◆ **WHAT THIS TASK INVOLVES**: After locating the line that contains "This screenshot has width=600, height=500." in the records below, write out exactly that line and each line after it through the one that contains "Given: Click the Properties bar-chart icon", and nothing else.

◆ **RECORDS FOR THE EXERCISE**:

Segment Open

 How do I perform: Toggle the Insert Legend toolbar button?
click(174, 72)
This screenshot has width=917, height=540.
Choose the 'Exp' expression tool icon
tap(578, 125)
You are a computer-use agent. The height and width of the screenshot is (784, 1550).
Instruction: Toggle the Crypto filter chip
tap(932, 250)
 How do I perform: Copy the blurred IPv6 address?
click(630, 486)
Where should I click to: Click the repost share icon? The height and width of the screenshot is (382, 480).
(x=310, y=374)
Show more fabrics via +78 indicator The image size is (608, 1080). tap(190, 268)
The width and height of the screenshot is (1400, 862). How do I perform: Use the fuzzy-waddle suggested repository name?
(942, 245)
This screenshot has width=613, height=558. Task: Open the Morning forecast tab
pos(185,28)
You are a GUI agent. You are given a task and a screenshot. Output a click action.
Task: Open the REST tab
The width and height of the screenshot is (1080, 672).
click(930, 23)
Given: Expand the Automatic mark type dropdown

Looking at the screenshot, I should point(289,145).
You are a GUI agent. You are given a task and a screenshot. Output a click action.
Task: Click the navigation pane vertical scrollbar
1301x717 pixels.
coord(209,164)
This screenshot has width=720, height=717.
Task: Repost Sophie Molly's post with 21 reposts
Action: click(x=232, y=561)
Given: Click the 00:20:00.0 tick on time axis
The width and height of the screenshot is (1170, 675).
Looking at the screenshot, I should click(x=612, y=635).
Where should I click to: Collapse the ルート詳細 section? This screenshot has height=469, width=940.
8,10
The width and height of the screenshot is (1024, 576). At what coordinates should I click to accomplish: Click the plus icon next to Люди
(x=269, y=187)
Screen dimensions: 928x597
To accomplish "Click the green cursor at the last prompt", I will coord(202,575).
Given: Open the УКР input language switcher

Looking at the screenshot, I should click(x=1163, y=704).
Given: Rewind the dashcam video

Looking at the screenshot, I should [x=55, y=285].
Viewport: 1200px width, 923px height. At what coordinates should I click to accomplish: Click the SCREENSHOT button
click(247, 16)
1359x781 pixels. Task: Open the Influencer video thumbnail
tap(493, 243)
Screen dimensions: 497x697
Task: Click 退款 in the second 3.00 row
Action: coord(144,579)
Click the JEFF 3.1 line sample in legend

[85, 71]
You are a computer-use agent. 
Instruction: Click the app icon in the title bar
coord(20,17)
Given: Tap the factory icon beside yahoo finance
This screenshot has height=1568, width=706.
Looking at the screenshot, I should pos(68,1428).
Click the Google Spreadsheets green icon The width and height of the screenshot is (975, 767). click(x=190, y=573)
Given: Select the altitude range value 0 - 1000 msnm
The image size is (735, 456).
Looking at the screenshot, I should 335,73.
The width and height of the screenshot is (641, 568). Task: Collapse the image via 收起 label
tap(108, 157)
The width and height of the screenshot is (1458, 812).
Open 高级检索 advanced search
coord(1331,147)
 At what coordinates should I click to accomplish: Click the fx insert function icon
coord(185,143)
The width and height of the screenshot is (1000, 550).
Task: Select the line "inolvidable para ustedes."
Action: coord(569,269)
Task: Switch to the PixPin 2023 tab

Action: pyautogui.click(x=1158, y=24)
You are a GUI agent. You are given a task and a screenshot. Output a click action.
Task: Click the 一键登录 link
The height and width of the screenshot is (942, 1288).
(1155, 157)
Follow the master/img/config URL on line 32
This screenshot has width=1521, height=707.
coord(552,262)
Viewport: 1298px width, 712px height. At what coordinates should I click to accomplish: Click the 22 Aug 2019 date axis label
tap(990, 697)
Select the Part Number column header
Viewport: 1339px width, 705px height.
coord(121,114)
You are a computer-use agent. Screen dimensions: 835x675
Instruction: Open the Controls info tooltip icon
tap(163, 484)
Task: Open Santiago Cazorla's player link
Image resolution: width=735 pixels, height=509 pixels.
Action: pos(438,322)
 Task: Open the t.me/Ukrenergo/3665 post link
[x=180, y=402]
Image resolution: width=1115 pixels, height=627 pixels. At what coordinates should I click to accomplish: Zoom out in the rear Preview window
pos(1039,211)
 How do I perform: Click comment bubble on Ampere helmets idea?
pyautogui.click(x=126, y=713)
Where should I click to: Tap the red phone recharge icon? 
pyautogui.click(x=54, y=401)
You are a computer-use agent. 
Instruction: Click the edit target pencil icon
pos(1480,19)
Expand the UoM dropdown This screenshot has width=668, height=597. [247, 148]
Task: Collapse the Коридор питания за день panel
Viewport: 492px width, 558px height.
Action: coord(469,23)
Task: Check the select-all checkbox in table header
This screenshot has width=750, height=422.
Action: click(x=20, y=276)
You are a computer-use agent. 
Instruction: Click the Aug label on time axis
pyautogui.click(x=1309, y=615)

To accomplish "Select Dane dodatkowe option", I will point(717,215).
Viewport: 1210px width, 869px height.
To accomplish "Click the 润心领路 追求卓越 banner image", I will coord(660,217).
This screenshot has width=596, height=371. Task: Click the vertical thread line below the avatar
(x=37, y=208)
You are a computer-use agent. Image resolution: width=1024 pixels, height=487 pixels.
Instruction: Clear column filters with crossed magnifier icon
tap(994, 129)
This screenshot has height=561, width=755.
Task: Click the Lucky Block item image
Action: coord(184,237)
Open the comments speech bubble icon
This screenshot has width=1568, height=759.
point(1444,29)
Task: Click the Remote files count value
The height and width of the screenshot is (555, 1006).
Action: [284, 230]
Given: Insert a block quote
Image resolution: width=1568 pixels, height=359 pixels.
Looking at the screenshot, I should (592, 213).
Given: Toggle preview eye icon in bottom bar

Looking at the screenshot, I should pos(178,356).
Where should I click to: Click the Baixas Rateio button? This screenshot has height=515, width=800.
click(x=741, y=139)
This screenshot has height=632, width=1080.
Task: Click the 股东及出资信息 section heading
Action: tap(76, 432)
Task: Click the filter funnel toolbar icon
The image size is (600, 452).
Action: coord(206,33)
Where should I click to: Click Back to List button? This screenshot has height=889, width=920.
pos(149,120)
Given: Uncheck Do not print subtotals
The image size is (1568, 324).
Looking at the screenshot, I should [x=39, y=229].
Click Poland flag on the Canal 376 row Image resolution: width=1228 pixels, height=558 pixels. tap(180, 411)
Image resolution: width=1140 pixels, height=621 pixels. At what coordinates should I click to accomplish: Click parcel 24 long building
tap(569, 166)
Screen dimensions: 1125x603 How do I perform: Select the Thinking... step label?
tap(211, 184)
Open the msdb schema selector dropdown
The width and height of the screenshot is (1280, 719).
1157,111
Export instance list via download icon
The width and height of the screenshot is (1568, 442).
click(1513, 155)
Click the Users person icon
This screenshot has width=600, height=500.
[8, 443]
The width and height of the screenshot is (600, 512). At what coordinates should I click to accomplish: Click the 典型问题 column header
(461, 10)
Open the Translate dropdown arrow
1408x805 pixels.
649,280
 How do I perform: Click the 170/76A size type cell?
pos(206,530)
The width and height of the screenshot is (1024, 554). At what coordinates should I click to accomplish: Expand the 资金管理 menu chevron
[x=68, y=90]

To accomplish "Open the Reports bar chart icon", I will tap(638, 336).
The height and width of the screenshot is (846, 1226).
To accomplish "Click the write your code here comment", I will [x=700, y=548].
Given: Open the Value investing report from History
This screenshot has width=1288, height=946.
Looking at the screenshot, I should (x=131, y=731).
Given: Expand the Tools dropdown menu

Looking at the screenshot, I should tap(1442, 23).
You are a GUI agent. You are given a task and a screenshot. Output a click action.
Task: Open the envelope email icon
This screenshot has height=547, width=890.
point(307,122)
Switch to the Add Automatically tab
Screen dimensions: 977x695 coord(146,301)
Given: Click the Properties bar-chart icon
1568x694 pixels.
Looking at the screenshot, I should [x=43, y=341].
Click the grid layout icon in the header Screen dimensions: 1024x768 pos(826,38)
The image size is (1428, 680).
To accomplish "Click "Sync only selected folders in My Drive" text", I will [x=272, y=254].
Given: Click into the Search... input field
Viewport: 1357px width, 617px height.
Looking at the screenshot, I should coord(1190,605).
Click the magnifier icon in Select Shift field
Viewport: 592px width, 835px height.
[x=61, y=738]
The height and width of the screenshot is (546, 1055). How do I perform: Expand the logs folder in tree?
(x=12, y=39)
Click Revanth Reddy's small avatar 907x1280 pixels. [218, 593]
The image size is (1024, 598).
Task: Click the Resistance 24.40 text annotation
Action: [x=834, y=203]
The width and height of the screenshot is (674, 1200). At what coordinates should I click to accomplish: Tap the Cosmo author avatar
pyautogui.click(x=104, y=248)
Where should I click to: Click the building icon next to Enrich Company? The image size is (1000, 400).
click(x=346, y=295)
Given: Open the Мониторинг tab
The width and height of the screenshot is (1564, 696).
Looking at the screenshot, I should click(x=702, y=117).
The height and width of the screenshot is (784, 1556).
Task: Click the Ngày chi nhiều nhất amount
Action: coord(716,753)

Segment Closed

◆ **WRITTEN ANSWER**:
This screenshot has width=600, height=500.
[8, 443]
The width and height of the screenshot is (600, 512). At what coordinates should I click to accomplish: Click the 典型问题 column header
(461, 10)
Open the Translate dropdown arrow
1408x805 pixels.
649,280
 How do I perform: Click the 170/76A size type cell?
pos(206,530)
The width and height of the screenshot is (1024, 554). At what coordinates should I click to accomplish: Expand the 资金管理 menu chevron
[x=68, y=90]

To accomplish "Open the Reports bar chart icon", I will tap(638, 336).
The height and width of the screenshot is (846, 1226).
To accomplish "Click the write your code here comment", I will [x=700, y=548].
Given: Open the Value investing report from History
This screenshot has width=1288, height=946.
Looking at the screenshot, I should (x=131, y=731).
Given: Expand the Tools dropdown menu

Looking at the screenshot, I should tap(1442, 23).
You are a GUI agent. You are given a task and a screenshot. Output a click action.
Task: Open the envelope email icon
This screenshot has height=547, width=890.
point(307,122)
Switch to the Add Automatically tab
Screen dimensions: 977x695 coord(146,301)
Given: Click the Properties bar-chart icon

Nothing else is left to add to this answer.